▶ _Passage shown_:

John Paul was obviously unhappy with the Jesuits, and he showered favors on newer and more conservative devotional bodies to displace their influence—Opus Dei, the Legionaries of Christ, Focolare, Communication and Liberation (supportive of Silvio Berlusconi). He was close to the child molester Marcial Maciel, who founded the Legion of Christ. It may be wondered why John Paul, who did not like Jesuits, raised the Argentine Jesuit Jorge Bergoglio—now Pope Francis—to be a bishop, then archbishop, then cardinal; but Bergoglio was at the time on the outs with his fellow Jesuits of Latin America, who thought he had opposed the liberation theology encouraged by Arrupe. This was all to the good in John Paul’s eyes.4

John Paul’s reining in of the Jesuits and promotion of traditionalists explain his strategy in the promotion of Anglican dissidents. He wanted what Father Sullins says the convert priests are supplying—a standing rebuke to other priests who are less doctrinally loyal. Pope Benedict followed this attitude toward the Anglican recruits, and he even tried to woo back the followers of Archbishop Marcel Lefebvre, who protested the reforms of Vatican II by launching the schismatic Society of Saint Pius X (SSPX). Benedict lifted the excommunications of four SSPX bishops, including one (Richard Williamson) who is a Holocaust denier. The pope partially revived the trademark of the Lefebvrists, the Tridentine (Latin) Mass.

▶ _Dataset records_:
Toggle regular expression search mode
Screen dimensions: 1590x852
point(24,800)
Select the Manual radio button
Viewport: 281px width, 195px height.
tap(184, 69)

▶ _Activity list_:
[a] Name every devotional body that the passage says John Paul showered favors on to displace the influence of the Jesuits.
[b] Return the part of the passage starting with "John Paul’s reining" and going on through "Tridentine (Latin) Mass.".
None of that material has any bearing on the work here.

▶ _Answers to the exercise_:
[a] Opus Dei, the Legionaries of Christ, Focolare, and Communication and Liberation.

[b]
John Paul’s reining in of the Jesuits and promotion of traditionalists explain his strategy in the promotion of Anglican dissidents. He wanted what Father Sullins says the convert priests are supplying—a standing rebuke to other priests who are less doctrinally loyal. Pope Benedict followed this attitude toward the Anglican recruits, and he even tried to woo back the followers of Archbishop Marcel Lefebvre, who protested the reforms of Vatican II by launching the schismatic Society of Saint Pius X (SSPX). Benedict lifted the excommunications of four SSPX bishops, including one (Richard Williamson) who is a Holocaust denier. The pope partially revived the trademark of the Lefebvrists, the Tridentine (Latin) Mass.